На дорогу я потратила гораздо больше десяти минут. Выезд с проспекта был перекрыт, пришлось добираться через мост. Когда я притормозила возле ограды сквера, Федор уже ждал меня, прогуливаясь по ближайшей аллее. Я бросилась к нему. Высокий, в длинном темном пальто нараспашку, с сурово сведенными у переносицы бровями, он выглядел хмурым и даже недовольным, но, несмотря на это, был фантастически красив.

Яркий блондин, со стального цвета глазами и смуглой кожей. Что может быть привлекательнее для огромного числа женщин?

— Здравствуй, — пробормотала я, подходя ближе. Он терпеливо ждал, сунув руки в карманы пальто.

— Черт возьми, ты же мне обещала, ты клялась, что это в последний раз… Какого дьявола… Я едва не свихнулся, когда узнал. Почему ты ничего не сказала? — Я обняла его за шею и уткнулась носом в грудь. С некоторой неохотой он поднял руку и погладил мое плечо. — Успокойся.

— Ты ничего не понял, — тихо сказала я. — Я его люблю.
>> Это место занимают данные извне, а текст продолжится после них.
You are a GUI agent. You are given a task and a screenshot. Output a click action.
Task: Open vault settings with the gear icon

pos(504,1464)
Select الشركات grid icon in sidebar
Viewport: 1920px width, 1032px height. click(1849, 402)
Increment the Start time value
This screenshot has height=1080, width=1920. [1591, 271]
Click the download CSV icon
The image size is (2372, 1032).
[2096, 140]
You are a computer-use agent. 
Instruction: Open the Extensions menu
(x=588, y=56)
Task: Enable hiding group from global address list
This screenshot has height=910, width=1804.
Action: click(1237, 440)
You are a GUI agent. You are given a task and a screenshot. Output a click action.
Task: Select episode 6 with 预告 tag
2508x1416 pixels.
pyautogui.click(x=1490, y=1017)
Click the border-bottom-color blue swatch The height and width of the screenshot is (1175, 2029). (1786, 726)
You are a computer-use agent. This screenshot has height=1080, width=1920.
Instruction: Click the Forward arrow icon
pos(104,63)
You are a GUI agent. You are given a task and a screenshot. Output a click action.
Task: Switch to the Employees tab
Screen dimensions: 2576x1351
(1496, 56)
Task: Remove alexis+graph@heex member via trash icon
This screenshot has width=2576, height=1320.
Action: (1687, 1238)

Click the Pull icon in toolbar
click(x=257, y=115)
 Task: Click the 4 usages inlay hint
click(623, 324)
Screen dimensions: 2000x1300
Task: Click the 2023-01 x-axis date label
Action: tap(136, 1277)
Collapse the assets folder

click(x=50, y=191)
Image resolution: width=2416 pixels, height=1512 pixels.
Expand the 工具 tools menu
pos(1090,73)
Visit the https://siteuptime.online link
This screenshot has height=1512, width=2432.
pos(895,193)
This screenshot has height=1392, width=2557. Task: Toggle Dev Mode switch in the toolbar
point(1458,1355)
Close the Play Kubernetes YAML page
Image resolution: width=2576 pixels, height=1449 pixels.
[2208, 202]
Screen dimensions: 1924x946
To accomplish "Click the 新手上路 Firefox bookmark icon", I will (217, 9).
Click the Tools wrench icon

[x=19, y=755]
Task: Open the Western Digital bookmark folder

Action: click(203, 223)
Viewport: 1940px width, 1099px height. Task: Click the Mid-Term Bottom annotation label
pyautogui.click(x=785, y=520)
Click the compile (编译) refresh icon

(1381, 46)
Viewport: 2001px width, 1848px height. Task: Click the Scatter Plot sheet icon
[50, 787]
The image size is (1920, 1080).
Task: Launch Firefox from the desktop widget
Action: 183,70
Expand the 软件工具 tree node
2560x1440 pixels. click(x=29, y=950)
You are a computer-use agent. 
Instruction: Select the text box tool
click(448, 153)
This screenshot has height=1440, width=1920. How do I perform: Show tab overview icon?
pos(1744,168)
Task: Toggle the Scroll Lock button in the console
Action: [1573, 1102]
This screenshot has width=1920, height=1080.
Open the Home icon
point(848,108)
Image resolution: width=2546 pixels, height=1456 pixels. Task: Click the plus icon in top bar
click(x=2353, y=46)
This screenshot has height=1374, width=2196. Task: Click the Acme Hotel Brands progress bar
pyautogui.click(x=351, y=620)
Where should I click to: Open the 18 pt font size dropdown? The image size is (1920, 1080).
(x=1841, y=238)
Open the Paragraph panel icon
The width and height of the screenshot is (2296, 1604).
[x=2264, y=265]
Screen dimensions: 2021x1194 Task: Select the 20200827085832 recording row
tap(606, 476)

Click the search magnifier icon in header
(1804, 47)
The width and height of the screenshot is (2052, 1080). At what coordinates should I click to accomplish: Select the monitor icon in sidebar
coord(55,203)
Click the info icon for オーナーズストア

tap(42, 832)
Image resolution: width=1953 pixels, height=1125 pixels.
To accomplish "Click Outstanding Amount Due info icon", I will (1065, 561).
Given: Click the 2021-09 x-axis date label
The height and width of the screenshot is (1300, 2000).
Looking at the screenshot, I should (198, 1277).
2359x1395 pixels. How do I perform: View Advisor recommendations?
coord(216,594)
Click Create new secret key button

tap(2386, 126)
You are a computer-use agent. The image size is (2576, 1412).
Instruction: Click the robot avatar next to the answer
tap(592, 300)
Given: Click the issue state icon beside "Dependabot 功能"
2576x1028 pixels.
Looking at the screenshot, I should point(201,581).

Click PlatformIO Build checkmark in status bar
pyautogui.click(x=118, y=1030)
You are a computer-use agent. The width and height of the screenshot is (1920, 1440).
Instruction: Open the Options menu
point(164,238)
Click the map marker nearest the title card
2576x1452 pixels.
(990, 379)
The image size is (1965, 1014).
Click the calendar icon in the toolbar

Я люблю его.

— Я это слышал много раз, — отстраняясь, ответил он, невольно поморщившись.

— Я люблю его…

— Хорошо, хорошо. Я не силен в психологии, как ты знаешь. Но ты мне обещала…

— Ты с ума сошел, — резко сказала я. — Ты ничего не понял. — Слезы брызнули из моих глаз, я развернулась и бросилась к машине, Федор догнал меня, схватил за плечи и рывком прижал к себе.

— Прости… так, значит… бедная моя девочка…

— Я не знаю, как мне жить, Феденька, — зашептала я, давясь слезами. — Я не хочу жить. Я так люблю его… это никогда не кончится…

— Успокойся. Пойдем сядем, вон там скамейка. Я узнал только сегодня, два часа назад. Почему ты не позвонила?

— Не знаю. Я сама не своя. Федя, что делать?

— О господи, — вздохнул он, — ну что тут сделаешь? Только надеяться, что боль пройдет. Ты же сама отлично знаешь, все когда-нибудь проходит.

— Это несправедливо, — прошептала я, — ведь я так люблю его . — Федор отвернулся, а я схватила его за руку. — Почему ты молчишь? Ты ведь думаешь, я это заслужила? Ты ведь так думаешь?

— Совершенно не важно, что я думаю. Важно, что я люблю тебя. И мне больно видеть, как ты страдаешь. И больно вдвойне, оттого что я не знаю, как тебе помочь.

— Тут ничем не поможешь, — вздохнула я. Он обнял меня и поцеловал в висок.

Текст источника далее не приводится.